The new cross-sectional analysis, which is scheduled for presentation on November 17, 2019, at the American Heart Association (AHA) 2019 Scientific Sessions in Philadelphia, PA, also suggested that younger patients, females, and African-Americans were less likely to reach the LDL cholesterol threshold of less than 70 mg/dL.
In 2018, the American College of Cardiology (ACC) and AHA released new guidelines for the treatment of cholesterol, awarding a class I indication for the reduction of LDL cholesterol levels by 50% or more with a high-intensity statin (atorvastatin 40-80 mg and rosuvastatin 20-40 mg), or a maximally tolerated statin dose, in all patients with clinical ASCVD. While the clinical guidelines do not adopt a treat-to-target approach or specific LDL cholesterol goals, the ACC/AHA expert consensus is that lower is better.
However, for very-high-risk patients, including those who have had previous cardiovascular events, ezetimibe is a recommended addition to high-intensity statin therapy if LDL cholesterol is 70 mg/dL or greater (class IIa). If LDL remains ≥ 70 mg/dL, adding a PCSK9 inhibitor such as alirocumab (Praluent; Regeneron/Sanofi) or evolocumab (Repatha; Amgen) is considered reasonable (class IIa).
One in Five Patients Untreated
From the PINNACLE outpatient registry, which is part of the ACC’s National Cardiovascular Data Registry (NCDR), investigators identified 1,897,204 individuals with ASCVD (defined as ACS, history of MI, stable or unstable angina, arterial revascularization, stroke, TIA, or peripheral artery disease). Of these, nearly 400,000 patients, or 21.1%, were not taking any lipid-lowering therapy. The majority of these untreated patients had LDL cholesterol levels ≥ 100 mg/dL and only 15.6% had LDL levels less than 70 mg/dL.
“For these 20% or so of patients who are not on statin, we don’t know if they’re not on a statin because they’re statin intolerant, in which case a PCSK9 inhibitor or ezetimibe could be potentially helpful,” said Kumbhani. “Or is this an implementation or knowledge gap on the part of the physician taking care of these patients?

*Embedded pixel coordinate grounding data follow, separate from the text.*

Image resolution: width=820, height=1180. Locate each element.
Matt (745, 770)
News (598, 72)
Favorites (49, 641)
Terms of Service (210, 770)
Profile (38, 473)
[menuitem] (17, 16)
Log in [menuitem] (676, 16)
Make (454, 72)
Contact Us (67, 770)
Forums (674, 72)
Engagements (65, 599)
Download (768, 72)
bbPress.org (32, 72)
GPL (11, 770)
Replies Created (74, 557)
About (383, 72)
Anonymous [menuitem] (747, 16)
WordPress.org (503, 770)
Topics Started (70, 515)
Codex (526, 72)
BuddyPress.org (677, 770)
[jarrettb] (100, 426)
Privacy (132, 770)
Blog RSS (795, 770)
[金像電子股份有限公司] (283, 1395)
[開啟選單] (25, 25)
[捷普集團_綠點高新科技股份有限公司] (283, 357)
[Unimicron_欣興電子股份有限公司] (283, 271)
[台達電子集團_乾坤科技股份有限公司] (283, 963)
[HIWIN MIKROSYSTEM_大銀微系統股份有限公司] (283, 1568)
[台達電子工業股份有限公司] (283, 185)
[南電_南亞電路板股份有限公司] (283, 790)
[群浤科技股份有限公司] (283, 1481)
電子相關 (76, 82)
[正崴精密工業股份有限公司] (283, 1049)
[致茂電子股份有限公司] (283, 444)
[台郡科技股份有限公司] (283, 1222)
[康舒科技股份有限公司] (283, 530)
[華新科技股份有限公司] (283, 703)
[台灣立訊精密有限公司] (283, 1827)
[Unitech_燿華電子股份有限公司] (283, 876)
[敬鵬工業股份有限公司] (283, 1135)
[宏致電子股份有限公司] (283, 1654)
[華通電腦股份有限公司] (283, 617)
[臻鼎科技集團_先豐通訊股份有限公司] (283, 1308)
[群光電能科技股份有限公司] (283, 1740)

They should really be on a statin—they have a class I indication. It’s probably a combination of things in this group.”
While the control of LDL cholesterol levels among the 70% of patients with ASCVD taking statins doesn’t look particularly great, Kumbhani pointed out that they didn’t have access to data on statin doses. Still, the study provides a contemporary look at residual risk in outpatients with ASCVD.
“It would be helpful to understand how many are on a high-dose statin,” he said. “I would imagine that if the overall use of statins is 70%, a high-dose statin as recommended by the guidelines is certainly going to be a lot lower. Once you maximize the statin, if there is still a fair residue of risk, then perhaps other agents would be important to consider from a public health perspective.”

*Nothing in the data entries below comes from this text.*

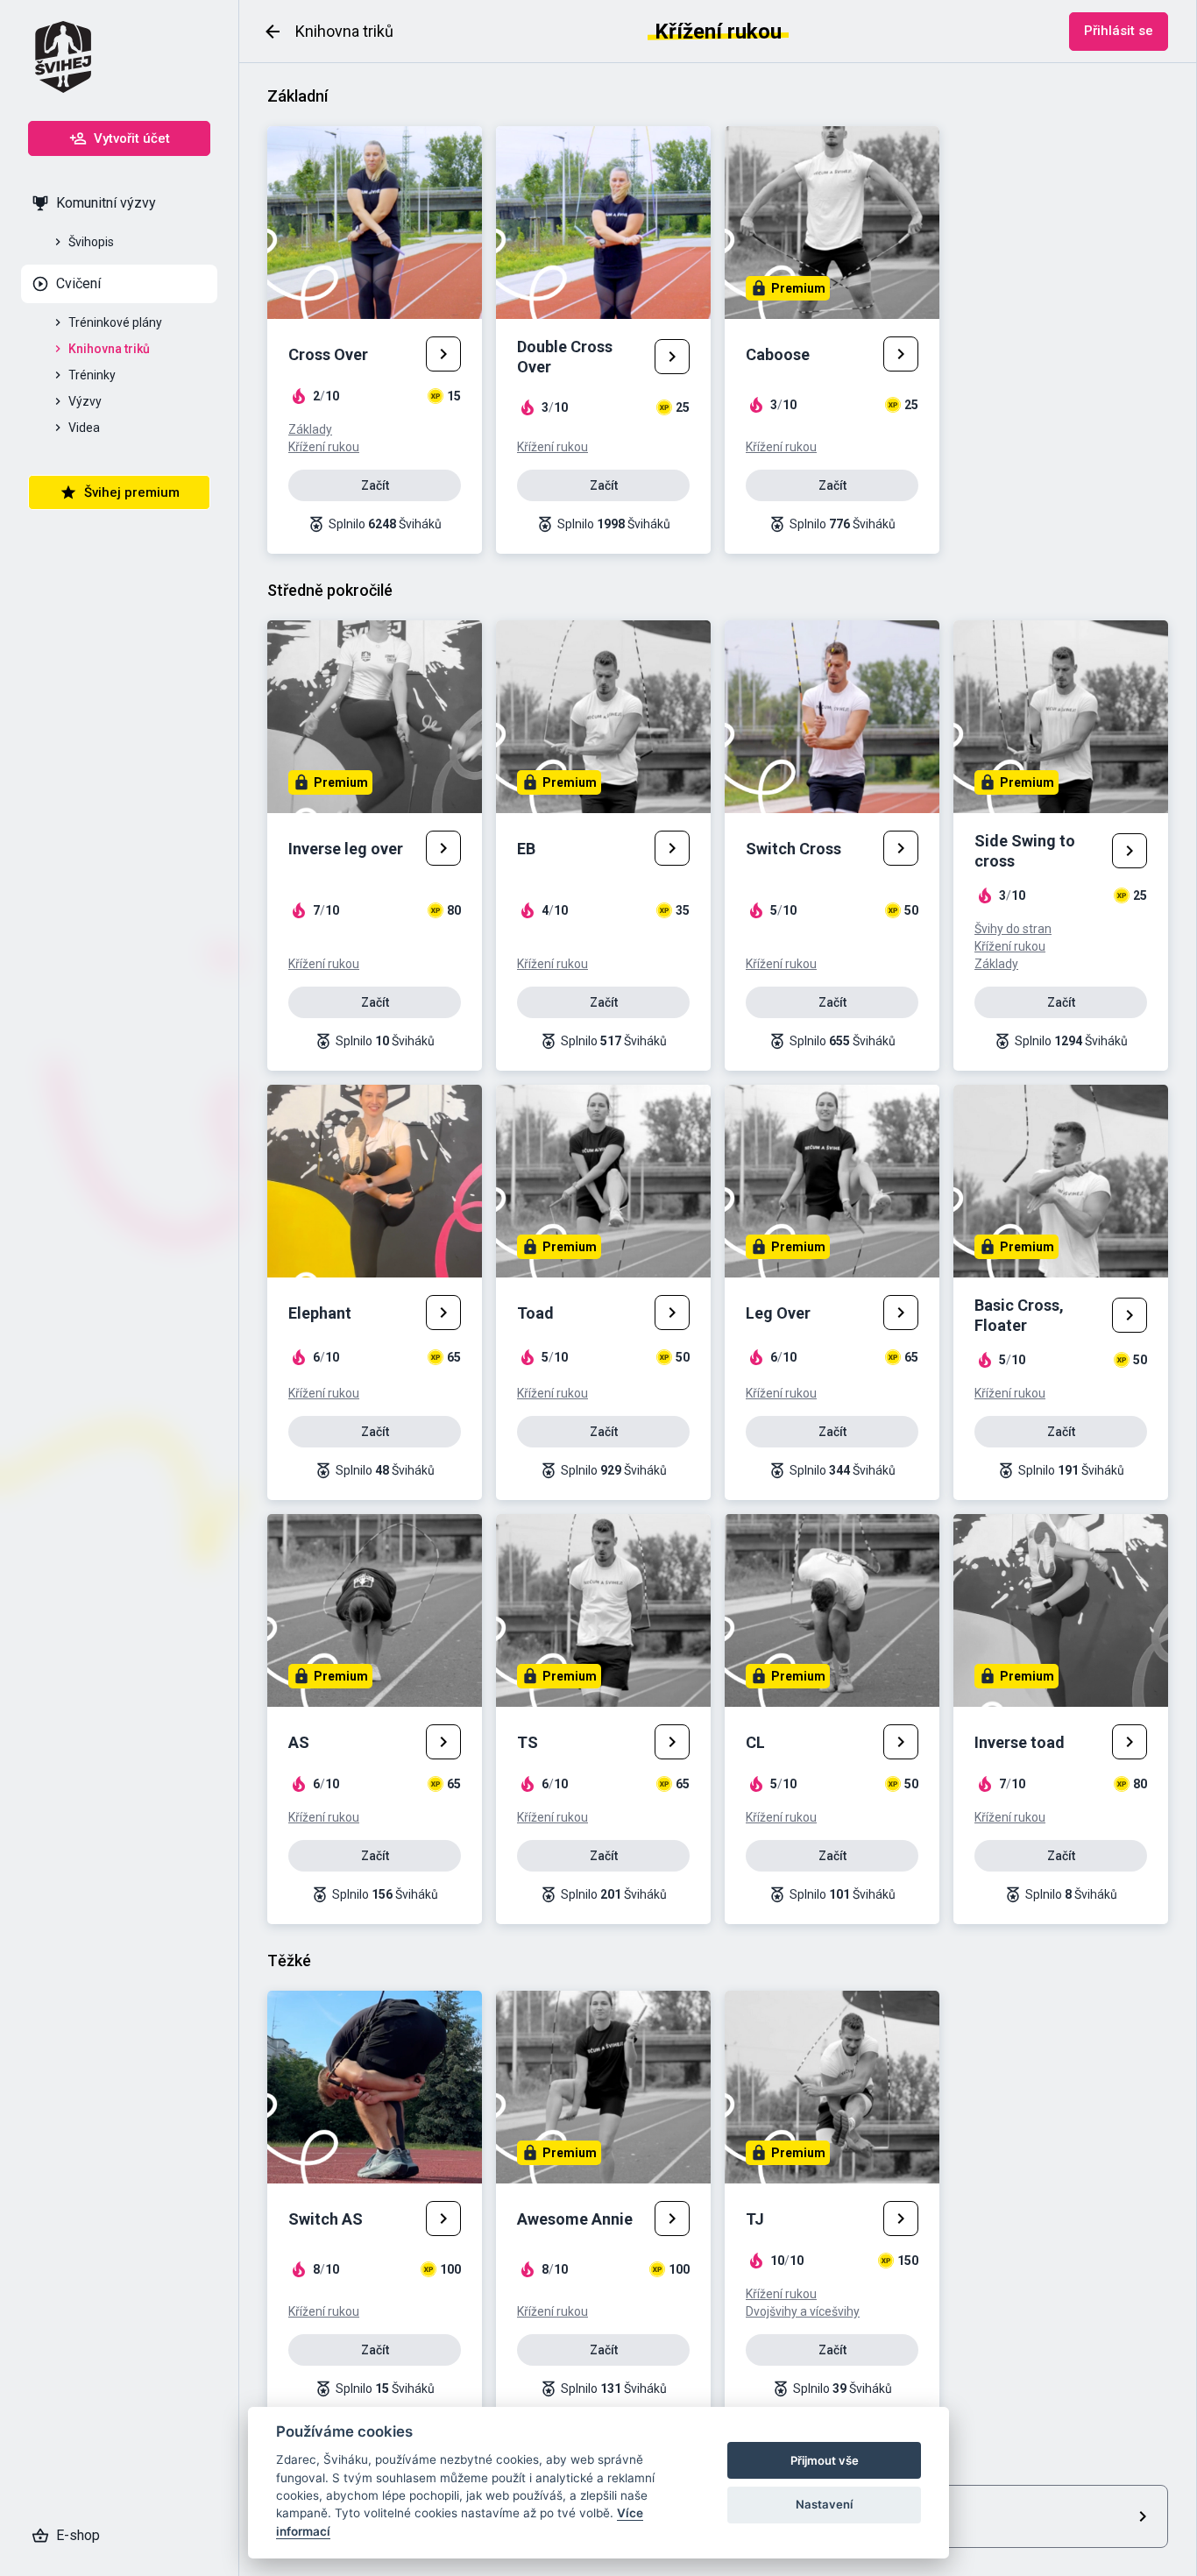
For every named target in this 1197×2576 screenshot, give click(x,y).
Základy (310, 429)
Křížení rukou (323, 447)
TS (527, 1742)
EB (526, 848)
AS (298, 1742)
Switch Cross (793, 848)
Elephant (319, 1313)
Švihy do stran (1013, 929)
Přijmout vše (824, 2460)
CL (755, 1742)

These interim data, said Kumbhani, will be used as part of the TRANSFORM LDL-C Risk project. This ACC initiative, funded by Regeneron and Sanofi, is aimed at identifying high-risk patients with a history of cardiovascular events related to ASCVD in order to pinpoint barriers to treatment and help them gain access to therapies proven to lower LDL cholesterol and ASCVD risk.
Allen JM, Arnold SV, Lohr NL, et al. Assessing low-density lipoprotein cholesterol risk in secondary prevention patients within the PINNACLE national outpatient registry. To be presented at: AHA 2019. November 17, 2019. Philadelphia, PA.
- Kumbhani reports no relevant conflicts of interest.